## ABOUT THIS EXERCISE:
Please, from the entries below, transcribe exactly the lines that begin at the line with "Click the word Views next to 420K" and end at the line with "the wind simulation", without the pictures.

## DATASET EXCERPTS:

__________

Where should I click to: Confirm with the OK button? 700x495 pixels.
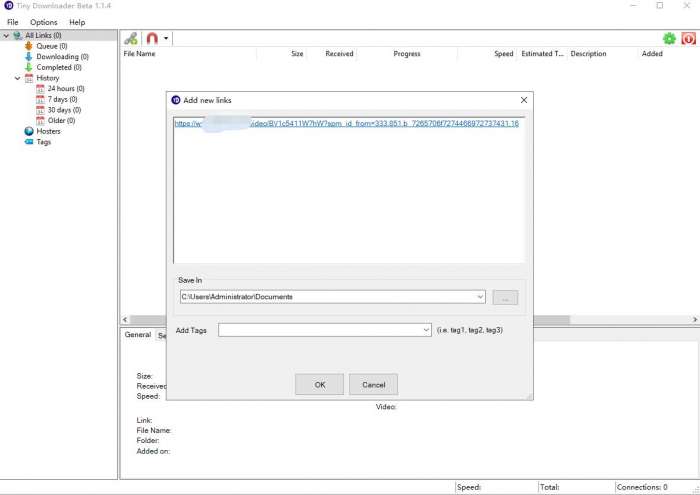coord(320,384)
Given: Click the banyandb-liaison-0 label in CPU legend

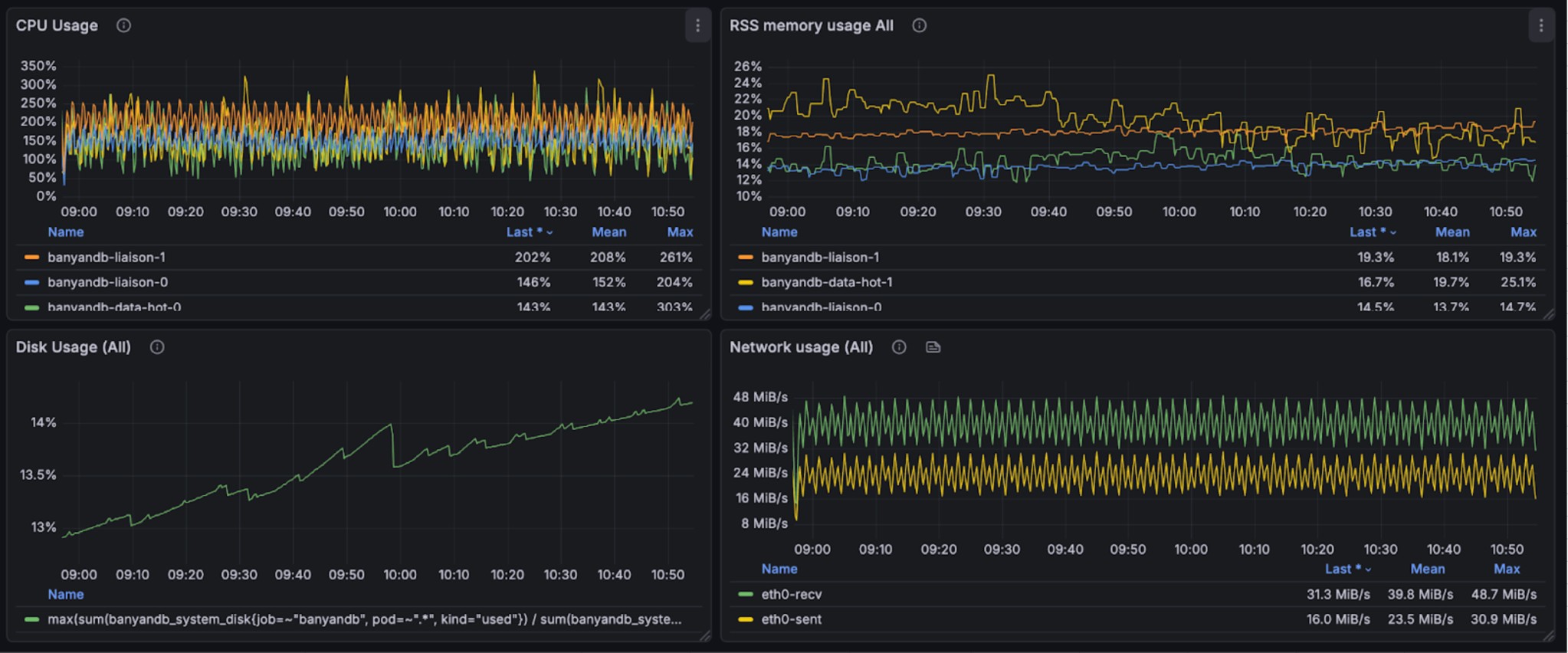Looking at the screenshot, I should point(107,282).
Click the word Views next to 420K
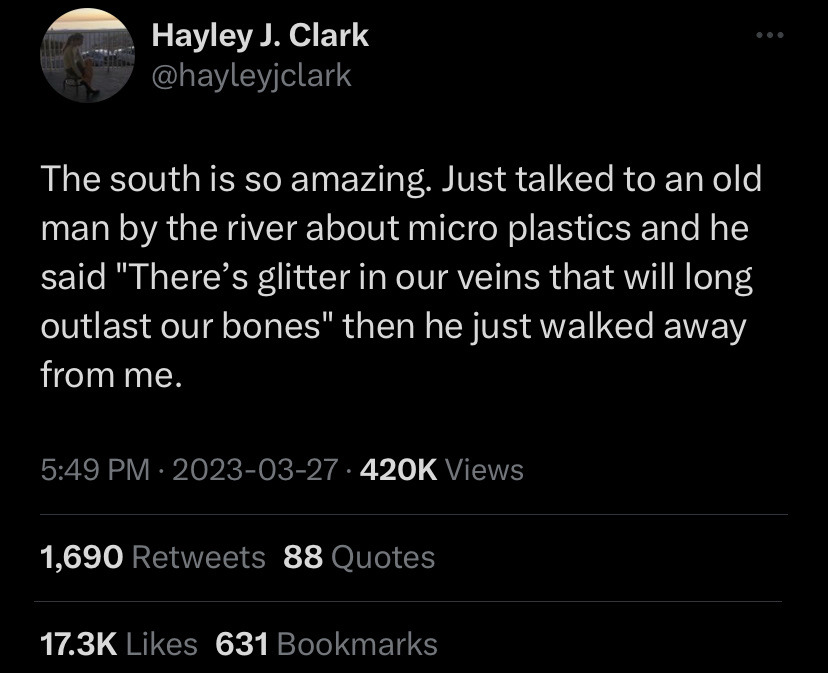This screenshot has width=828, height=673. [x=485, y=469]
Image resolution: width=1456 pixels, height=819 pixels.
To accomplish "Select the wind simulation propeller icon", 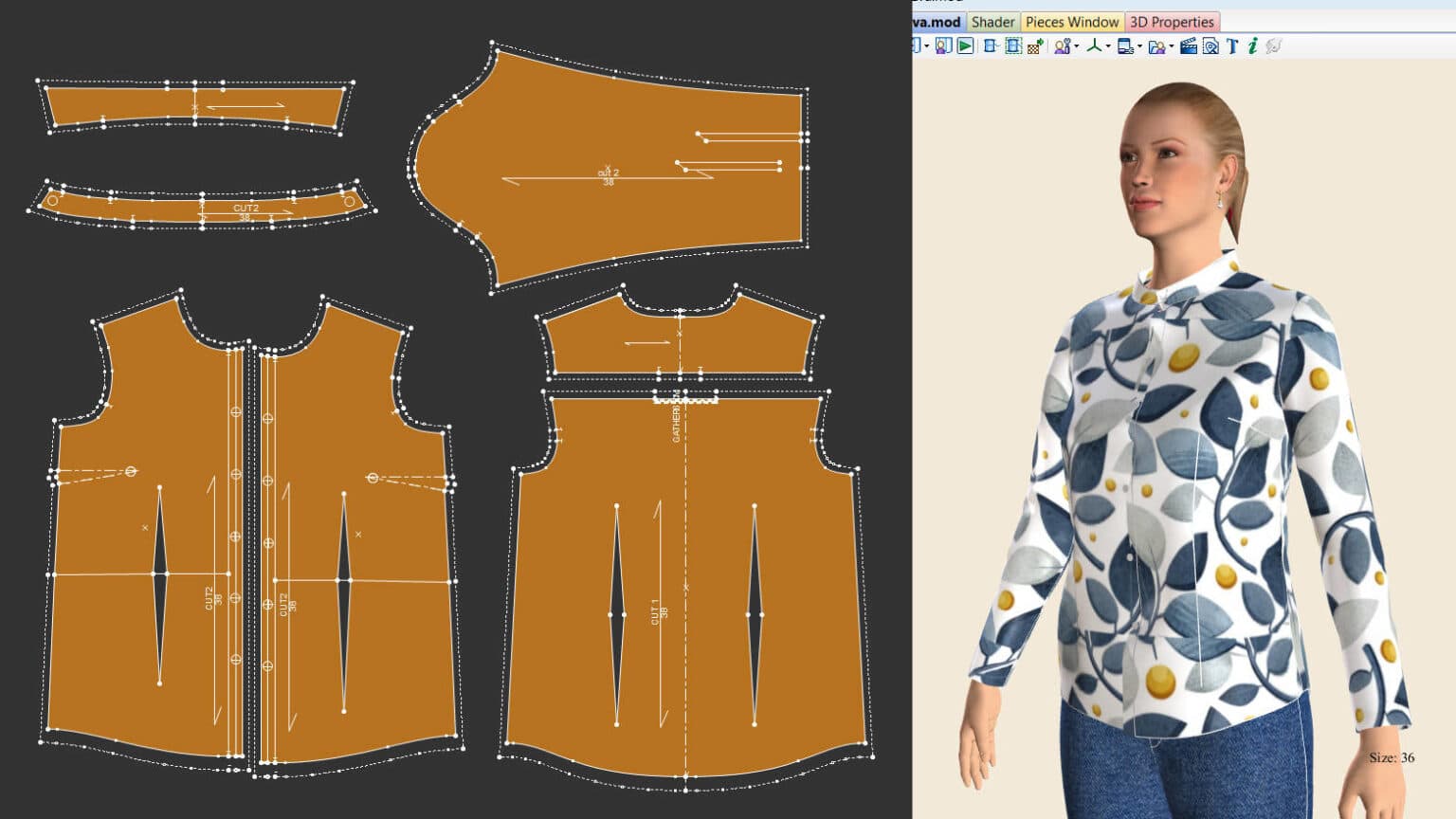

__________

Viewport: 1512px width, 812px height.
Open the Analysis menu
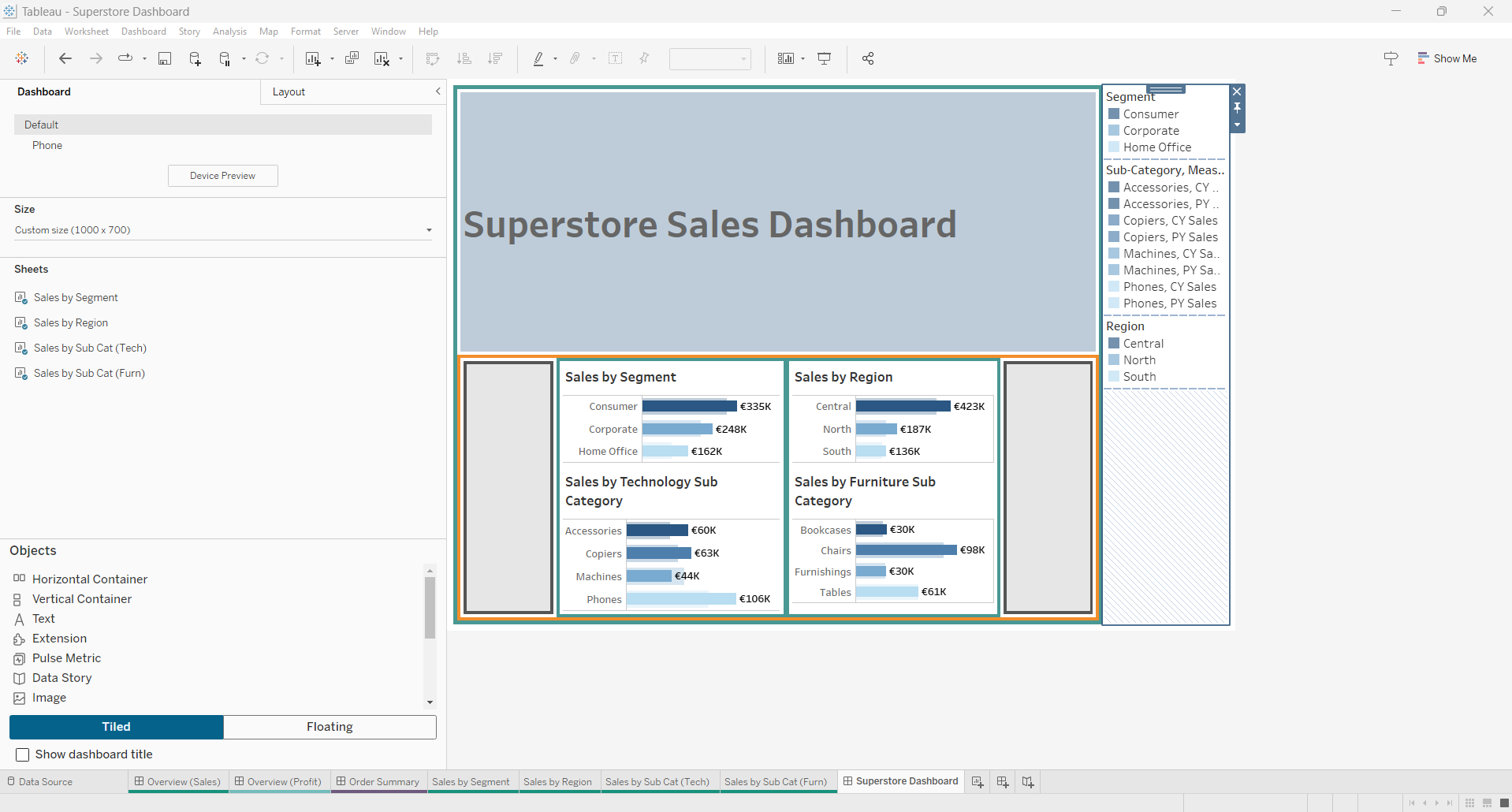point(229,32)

__________

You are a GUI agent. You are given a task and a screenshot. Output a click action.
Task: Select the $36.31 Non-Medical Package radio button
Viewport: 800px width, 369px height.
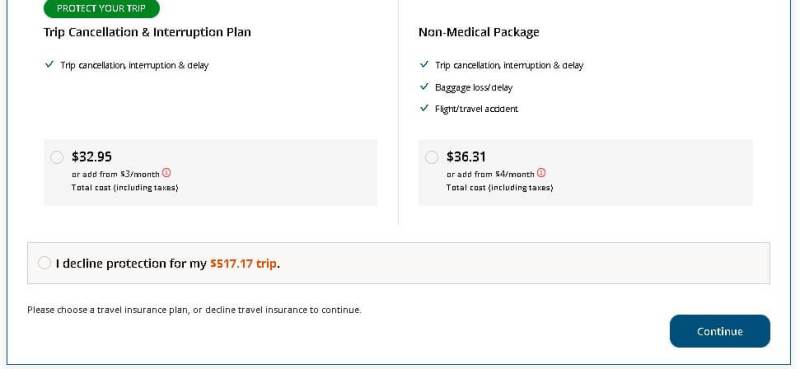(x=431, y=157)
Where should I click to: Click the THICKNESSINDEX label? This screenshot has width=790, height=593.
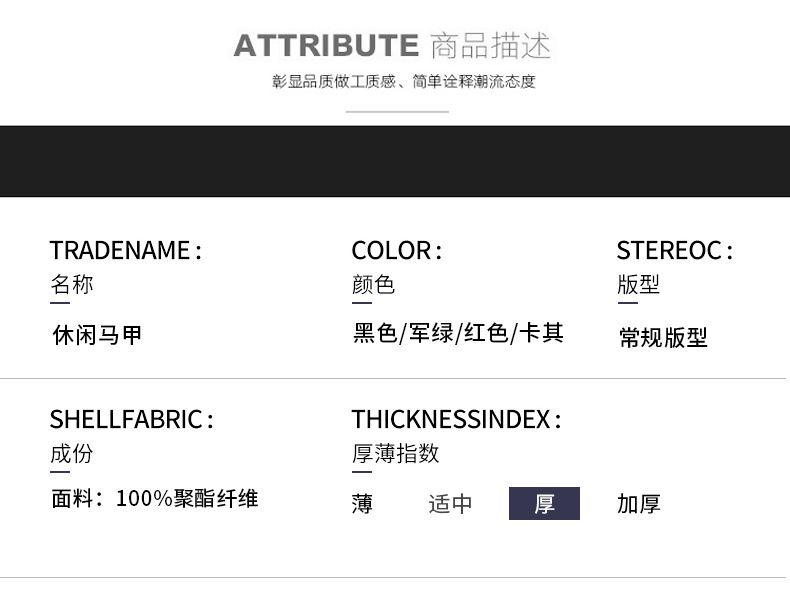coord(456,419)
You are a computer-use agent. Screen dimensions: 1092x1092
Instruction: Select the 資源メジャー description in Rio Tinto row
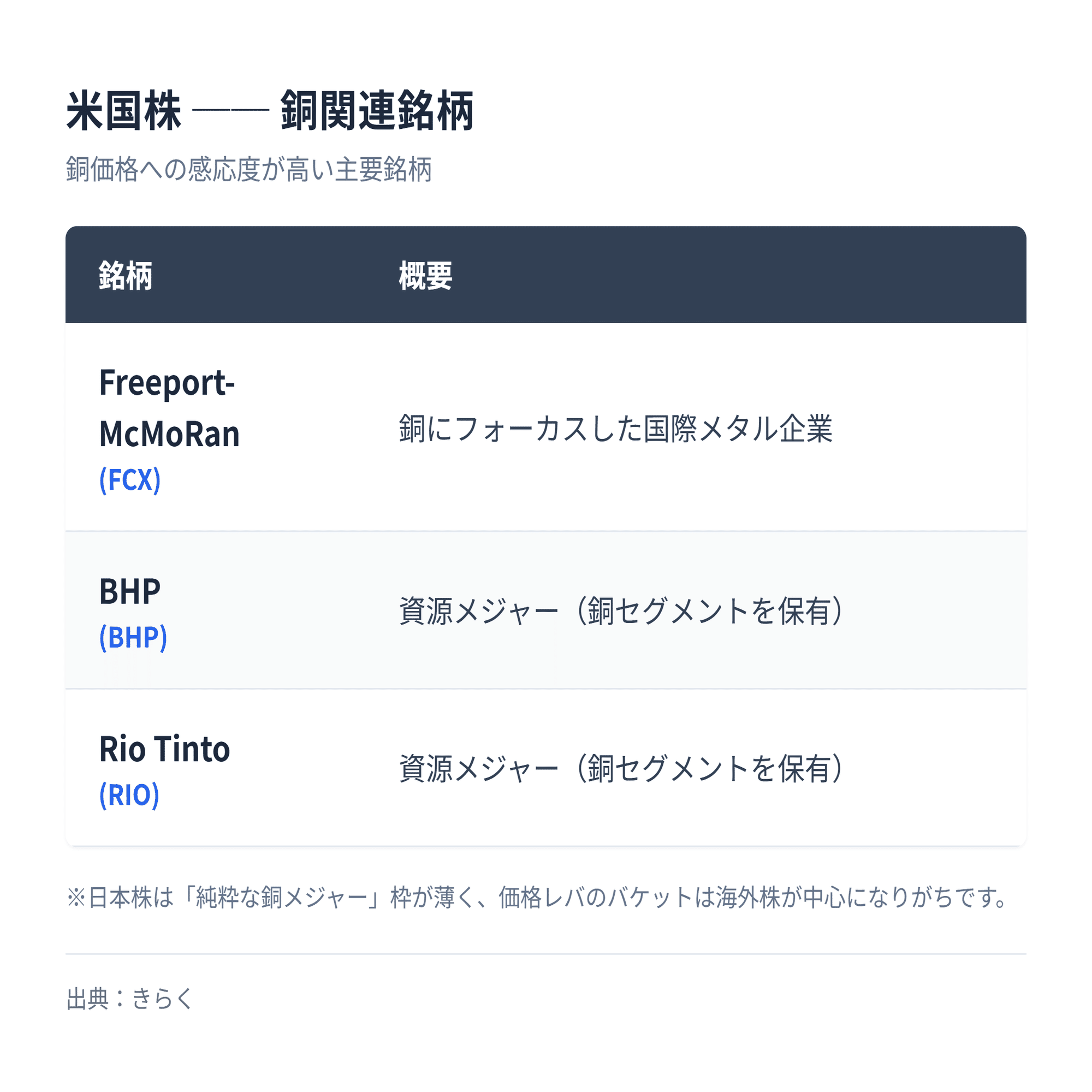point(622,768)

__________

## REPLY TO THE EXERCISE:
Click the word Views next to 420K
This screenshot has width=828, height=673. [x=485, y=469]
Image resolution: width=1456 pixels, height=819 pixels.
To accomplish "Select the wind simulation propeller icon", 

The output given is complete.